---- Text excerpt

[erlang-questions] Two beautiful programs - or web programming made easy

Håkan Huss huss01@REDACTED
Wed Feb 16 08:54:56 CET 2011


You didn't really time the function, you made sure that the second
page was non-existant and checked whether or not it had been created
after the call. See for instance

http://groups.google.com/group/alt.folklore.computers/msg/00d243bb0caa9f69?dmode=source&pli=1

Anyway, no-one stores passwords in plain text these days, right? (I
always check the "forgot password" mechanism of web sites that I sign
up to. If they can send me my password I tend to be wary of their
security. If they offer to reset my password, they at least got one
thing right...).

--------
---- Data shown

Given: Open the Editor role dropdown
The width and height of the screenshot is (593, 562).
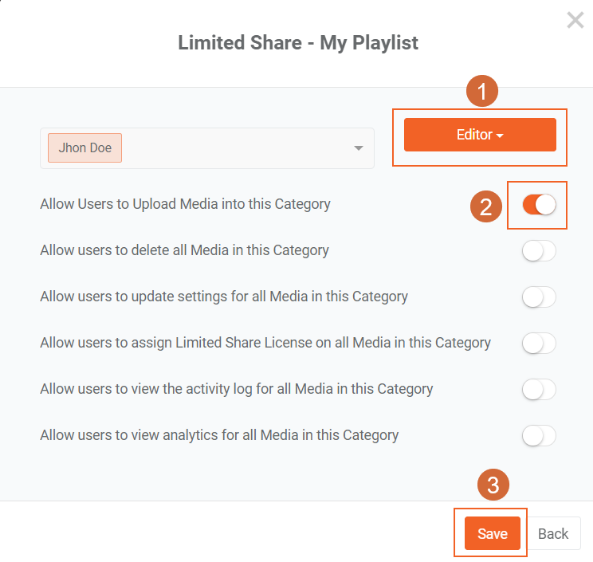Looking at the screenshot, I should pyautogui.click(x=480, y=135).
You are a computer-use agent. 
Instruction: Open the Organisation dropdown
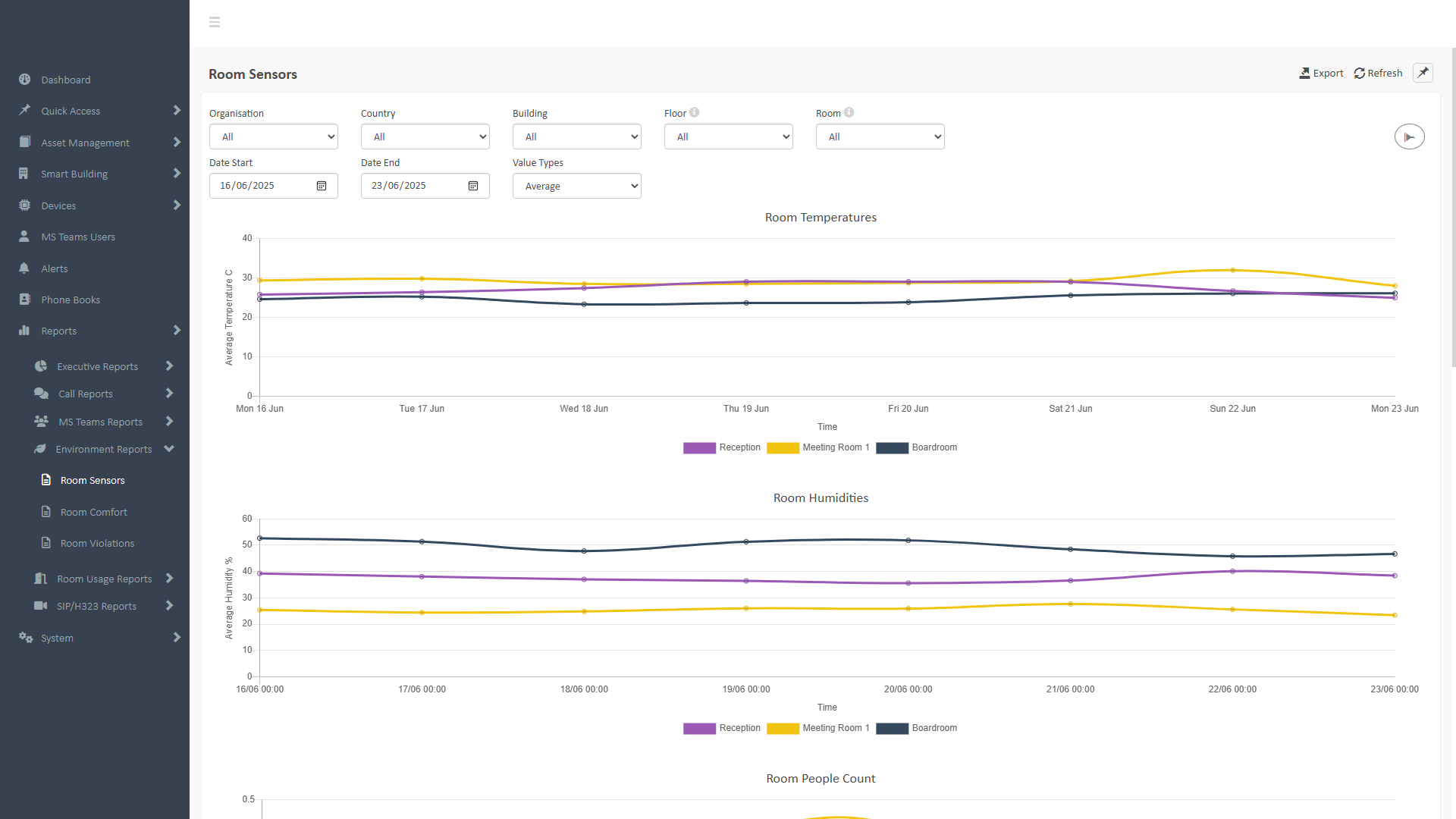tap(273, 136)
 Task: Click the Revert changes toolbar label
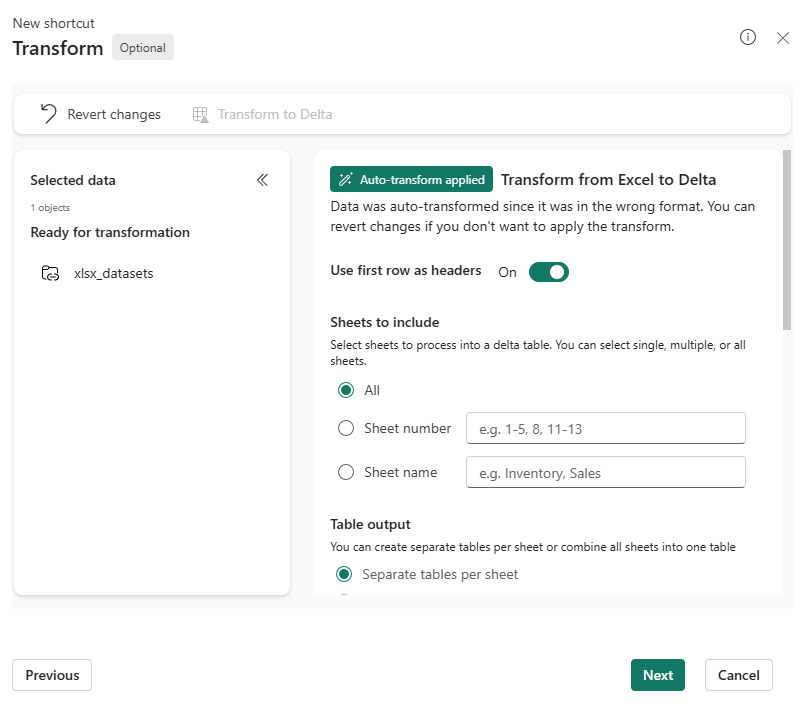click(114, 114)
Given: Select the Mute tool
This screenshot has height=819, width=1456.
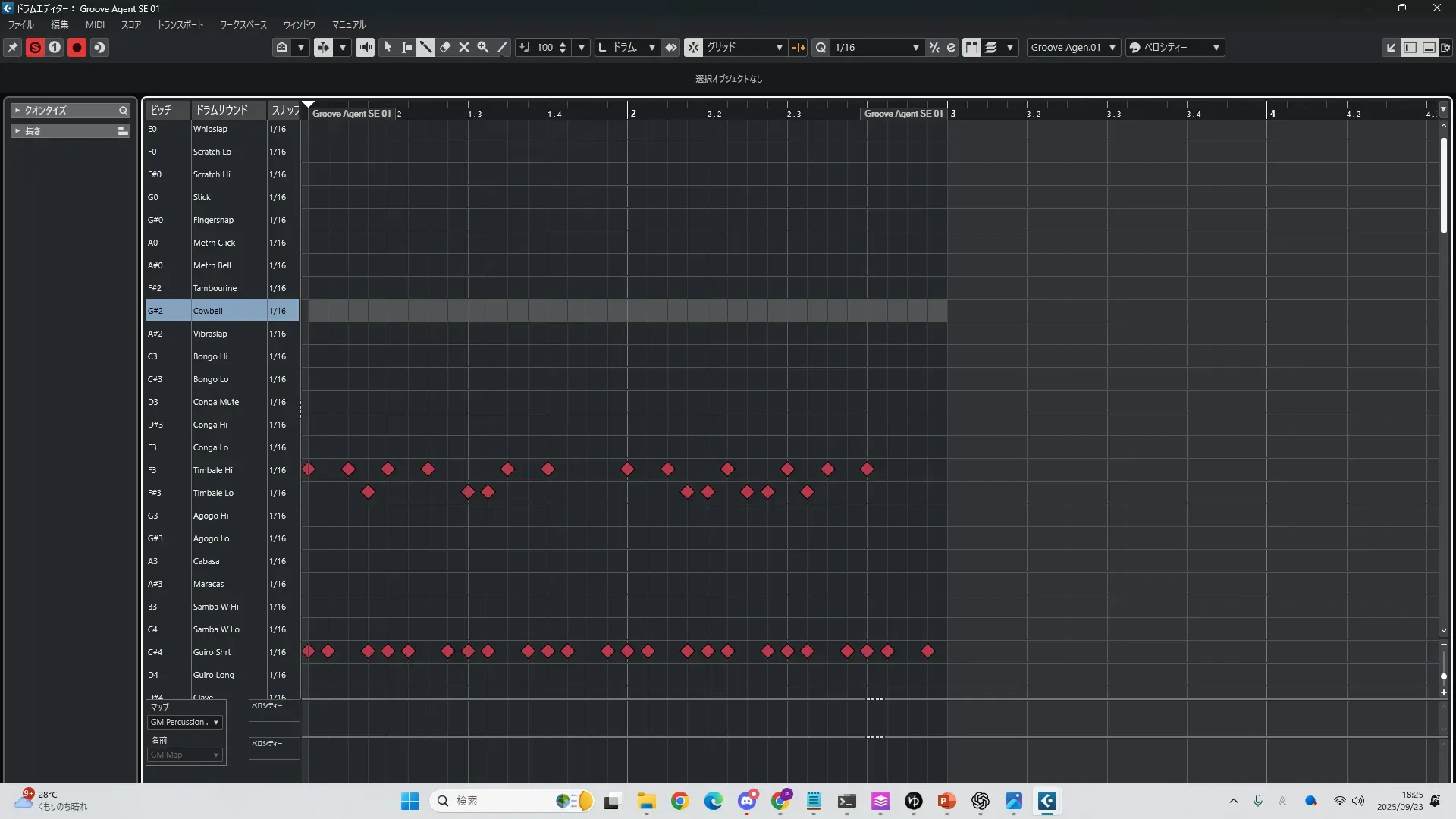Looking at the screenshot, I should pos(464,48).
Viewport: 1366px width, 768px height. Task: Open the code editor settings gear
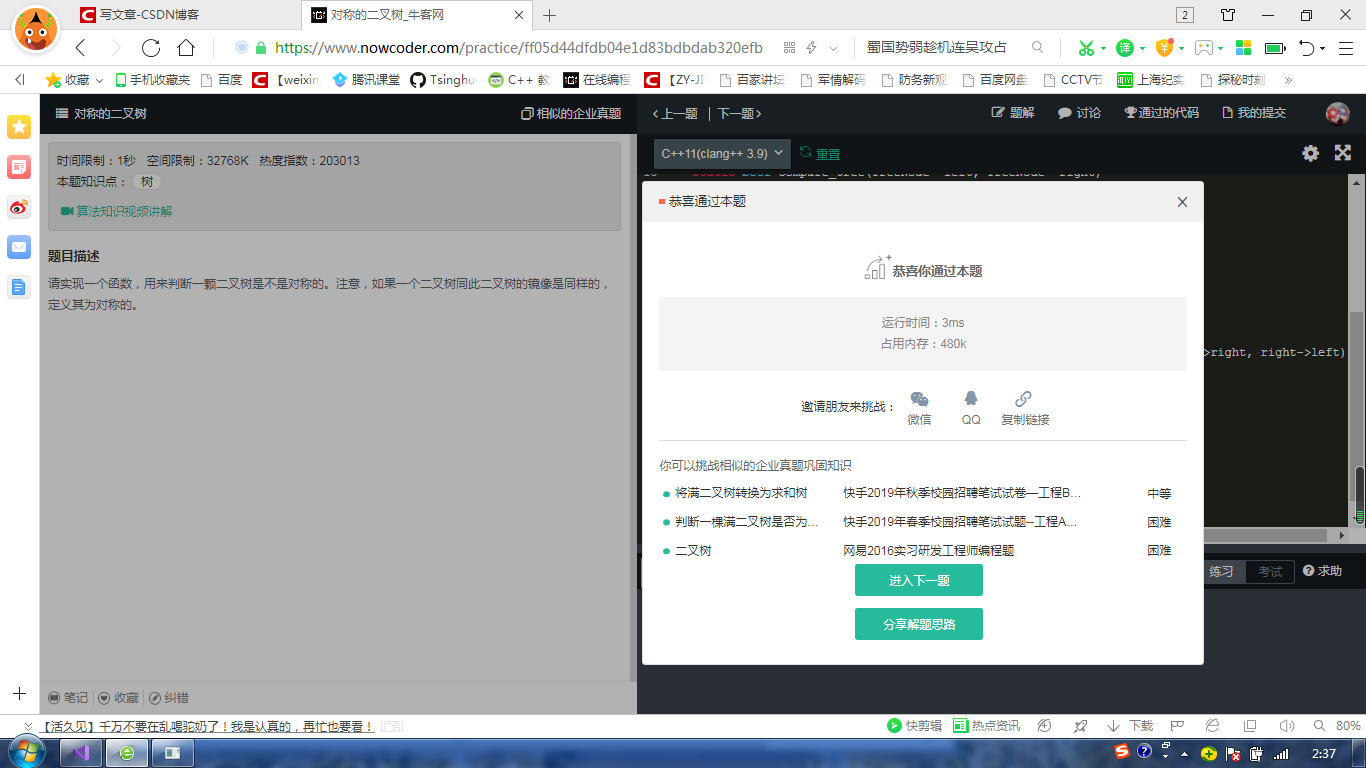pyautogui.click(x=1310, y=153)
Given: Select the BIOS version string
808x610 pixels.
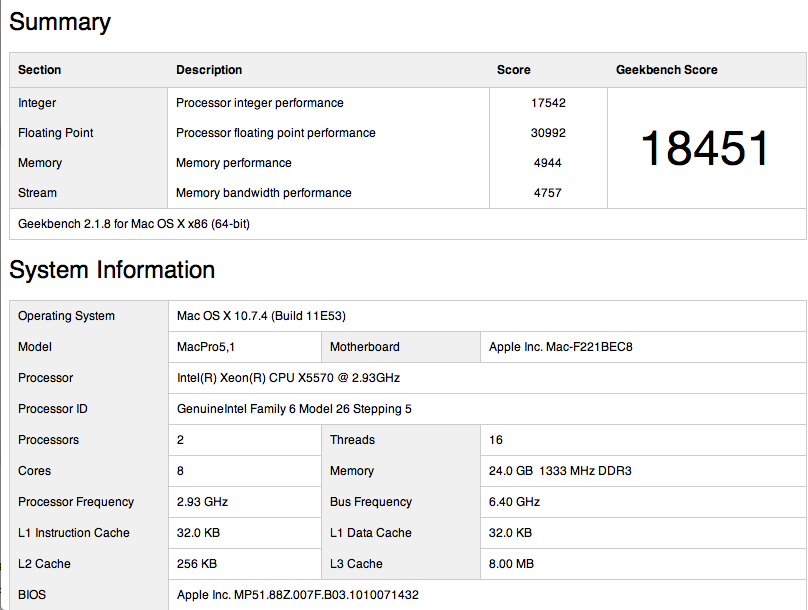Looking at the screenshot, I should pyautogui.click(x=298, y=595).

--------

In the mailing-list post, what does the writer always check on web sites they sign up to? Please rely only on the mailing-list post, not the entries.

The "forgot password" mechanism.